Here"s the code snipped in case you need to install some of them.
# install packages from CRAN
# wrangling
install.packages("here", dependency=TRUE)
install.packages("tidyverse", dependency=TRUE)
install.packages("seqinr", dependency=TRUE)
install.packages("ape", dependency=TRUE)
# visualization
install.packages("ggplot2", dependency=TRUE)
install.packages("ggpubr", dependency=TRUE) # requires libcurl4 and libnlopt-dev in ubuntu
install.packages("gridExtra", dependency=TRUE)
install.packages("ggplotify", dependency=TRUE)
# extra (optional)
install.packages("showtext", dependecy=TRUE)
install.packages("countrycode", dependecy=TRUE)

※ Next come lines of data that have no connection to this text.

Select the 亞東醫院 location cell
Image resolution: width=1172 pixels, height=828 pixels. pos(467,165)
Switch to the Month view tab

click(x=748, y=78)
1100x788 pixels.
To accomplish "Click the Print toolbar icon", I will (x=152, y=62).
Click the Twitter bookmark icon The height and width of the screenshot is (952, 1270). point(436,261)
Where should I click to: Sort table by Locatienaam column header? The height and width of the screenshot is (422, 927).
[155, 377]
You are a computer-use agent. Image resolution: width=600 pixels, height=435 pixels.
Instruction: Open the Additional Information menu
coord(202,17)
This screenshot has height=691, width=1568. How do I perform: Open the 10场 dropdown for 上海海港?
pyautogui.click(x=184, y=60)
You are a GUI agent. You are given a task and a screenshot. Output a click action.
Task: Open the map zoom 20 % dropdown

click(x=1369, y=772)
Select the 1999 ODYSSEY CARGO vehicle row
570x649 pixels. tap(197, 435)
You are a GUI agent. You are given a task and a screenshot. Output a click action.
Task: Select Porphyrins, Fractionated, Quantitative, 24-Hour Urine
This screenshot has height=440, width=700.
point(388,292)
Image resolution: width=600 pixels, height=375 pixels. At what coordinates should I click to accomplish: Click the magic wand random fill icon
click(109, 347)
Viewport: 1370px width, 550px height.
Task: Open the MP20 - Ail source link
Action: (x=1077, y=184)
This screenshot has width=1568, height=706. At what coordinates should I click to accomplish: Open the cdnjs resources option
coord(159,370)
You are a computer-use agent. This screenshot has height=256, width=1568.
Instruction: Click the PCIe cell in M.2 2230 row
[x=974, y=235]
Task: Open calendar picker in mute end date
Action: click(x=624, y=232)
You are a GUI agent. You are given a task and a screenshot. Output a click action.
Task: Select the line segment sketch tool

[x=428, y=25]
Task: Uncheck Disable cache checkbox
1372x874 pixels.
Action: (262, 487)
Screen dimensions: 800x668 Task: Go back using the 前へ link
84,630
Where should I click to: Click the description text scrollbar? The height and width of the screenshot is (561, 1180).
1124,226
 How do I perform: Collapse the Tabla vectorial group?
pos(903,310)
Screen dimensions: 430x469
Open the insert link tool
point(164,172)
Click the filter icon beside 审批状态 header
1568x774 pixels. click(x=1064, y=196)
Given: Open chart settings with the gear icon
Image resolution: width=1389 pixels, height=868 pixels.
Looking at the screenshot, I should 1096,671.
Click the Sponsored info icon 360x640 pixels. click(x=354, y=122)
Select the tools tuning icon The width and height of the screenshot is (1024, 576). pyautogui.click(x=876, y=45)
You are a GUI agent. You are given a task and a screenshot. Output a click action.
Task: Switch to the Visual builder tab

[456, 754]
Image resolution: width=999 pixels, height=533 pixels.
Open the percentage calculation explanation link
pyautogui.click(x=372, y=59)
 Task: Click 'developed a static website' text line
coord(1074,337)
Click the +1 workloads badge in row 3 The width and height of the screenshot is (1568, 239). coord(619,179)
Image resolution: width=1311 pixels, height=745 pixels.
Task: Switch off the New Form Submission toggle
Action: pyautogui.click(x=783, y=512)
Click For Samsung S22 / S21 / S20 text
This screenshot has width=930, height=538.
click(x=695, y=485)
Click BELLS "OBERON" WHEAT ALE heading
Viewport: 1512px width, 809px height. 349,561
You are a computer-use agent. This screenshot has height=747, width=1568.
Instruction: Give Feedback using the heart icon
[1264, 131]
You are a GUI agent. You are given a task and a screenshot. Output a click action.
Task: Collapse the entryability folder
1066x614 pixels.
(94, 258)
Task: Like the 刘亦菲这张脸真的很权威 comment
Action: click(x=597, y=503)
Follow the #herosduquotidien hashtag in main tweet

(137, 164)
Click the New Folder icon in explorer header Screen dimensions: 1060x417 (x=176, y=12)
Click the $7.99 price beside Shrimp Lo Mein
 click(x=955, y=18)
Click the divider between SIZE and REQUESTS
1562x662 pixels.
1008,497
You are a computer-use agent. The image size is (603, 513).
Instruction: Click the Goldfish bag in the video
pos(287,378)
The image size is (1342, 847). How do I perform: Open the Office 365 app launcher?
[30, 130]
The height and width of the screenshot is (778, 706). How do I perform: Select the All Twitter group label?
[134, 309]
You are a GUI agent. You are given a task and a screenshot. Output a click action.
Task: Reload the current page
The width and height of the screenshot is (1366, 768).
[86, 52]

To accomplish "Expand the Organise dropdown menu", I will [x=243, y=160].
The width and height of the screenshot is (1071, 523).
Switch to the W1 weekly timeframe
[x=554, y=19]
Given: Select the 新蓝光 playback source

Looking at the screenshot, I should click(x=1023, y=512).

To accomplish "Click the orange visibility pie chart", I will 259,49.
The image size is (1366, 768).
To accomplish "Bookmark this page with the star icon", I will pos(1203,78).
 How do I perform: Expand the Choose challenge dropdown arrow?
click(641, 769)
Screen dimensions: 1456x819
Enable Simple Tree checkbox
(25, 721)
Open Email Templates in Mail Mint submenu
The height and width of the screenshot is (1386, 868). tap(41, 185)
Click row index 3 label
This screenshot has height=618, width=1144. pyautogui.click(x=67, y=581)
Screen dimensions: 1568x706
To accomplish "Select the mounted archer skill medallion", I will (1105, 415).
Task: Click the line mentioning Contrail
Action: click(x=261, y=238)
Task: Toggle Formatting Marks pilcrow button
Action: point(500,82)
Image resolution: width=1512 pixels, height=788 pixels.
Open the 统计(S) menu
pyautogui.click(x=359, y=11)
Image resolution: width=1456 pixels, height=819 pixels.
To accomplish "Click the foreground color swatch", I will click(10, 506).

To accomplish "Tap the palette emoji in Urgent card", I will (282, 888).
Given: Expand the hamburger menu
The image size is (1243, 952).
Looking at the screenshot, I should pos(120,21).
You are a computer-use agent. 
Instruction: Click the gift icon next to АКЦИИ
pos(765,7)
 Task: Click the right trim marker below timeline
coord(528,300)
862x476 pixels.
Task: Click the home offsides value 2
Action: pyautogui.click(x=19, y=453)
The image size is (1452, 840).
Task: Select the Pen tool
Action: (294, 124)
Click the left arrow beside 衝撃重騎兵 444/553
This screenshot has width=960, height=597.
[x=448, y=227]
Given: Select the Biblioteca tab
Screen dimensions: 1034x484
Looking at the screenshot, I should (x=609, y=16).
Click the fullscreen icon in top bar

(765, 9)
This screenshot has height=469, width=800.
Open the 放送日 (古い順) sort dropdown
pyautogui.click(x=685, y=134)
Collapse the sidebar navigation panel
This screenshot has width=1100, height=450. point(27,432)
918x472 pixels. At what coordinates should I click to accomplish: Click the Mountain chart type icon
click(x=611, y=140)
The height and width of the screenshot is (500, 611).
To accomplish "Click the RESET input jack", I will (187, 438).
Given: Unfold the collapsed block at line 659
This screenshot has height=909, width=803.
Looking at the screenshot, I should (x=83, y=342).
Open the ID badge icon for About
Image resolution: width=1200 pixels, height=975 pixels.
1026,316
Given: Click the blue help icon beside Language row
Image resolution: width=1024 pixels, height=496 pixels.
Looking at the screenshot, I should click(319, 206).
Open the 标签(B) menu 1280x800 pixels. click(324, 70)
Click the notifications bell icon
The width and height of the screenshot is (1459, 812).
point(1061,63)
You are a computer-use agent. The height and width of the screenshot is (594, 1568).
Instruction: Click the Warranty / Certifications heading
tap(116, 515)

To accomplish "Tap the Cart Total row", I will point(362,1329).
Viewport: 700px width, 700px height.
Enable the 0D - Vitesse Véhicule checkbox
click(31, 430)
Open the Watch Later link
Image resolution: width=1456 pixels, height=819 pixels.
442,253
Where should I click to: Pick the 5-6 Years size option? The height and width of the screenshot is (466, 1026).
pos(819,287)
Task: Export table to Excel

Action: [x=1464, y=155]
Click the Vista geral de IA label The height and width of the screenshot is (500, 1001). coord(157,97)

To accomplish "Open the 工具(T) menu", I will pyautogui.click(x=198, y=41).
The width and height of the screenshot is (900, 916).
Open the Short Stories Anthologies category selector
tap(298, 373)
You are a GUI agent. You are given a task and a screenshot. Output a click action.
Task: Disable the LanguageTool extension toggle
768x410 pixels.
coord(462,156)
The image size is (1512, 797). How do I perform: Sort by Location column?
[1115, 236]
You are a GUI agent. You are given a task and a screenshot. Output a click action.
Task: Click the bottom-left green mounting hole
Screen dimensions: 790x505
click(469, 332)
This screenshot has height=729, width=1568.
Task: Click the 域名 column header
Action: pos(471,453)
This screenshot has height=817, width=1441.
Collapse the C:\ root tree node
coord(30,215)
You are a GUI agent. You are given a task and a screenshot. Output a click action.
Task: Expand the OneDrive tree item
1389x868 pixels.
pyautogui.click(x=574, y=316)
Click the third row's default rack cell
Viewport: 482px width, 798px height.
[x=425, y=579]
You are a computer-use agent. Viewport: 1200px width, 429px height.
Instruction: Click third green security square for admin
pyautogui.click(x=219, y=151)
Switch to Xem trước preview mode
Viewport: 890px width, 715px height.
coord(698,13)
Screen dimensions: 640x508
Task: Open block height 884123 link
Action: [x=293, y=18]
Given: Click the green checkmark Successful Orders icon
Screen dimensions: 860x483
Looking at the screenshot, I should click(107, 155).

# install packages from Bioconductor
if (!requireNamespace("BiocManager", quietly = TRUE)){ install.packages("BiocManager") }
BiocManager::install("clusterProfiler")
BiocManager::install("ggtree")
BiocManager::install("Biostrings")
BiocManager::install("ComplexHeatmap")
BiocManager::install("org.Hs.eg.db")
Then, you can also download the notebooks for the talk with:
git clone https://github.com/MiqG/practical_tools_for_quick_data_visualization.git
or just by clicking here.
In case you"d like to re-create all the outputs from the repository, you will need to have a github account and to install jupyter-book
and ghp-import
.
Then, you can run
bash run_all.sh
Enjoy!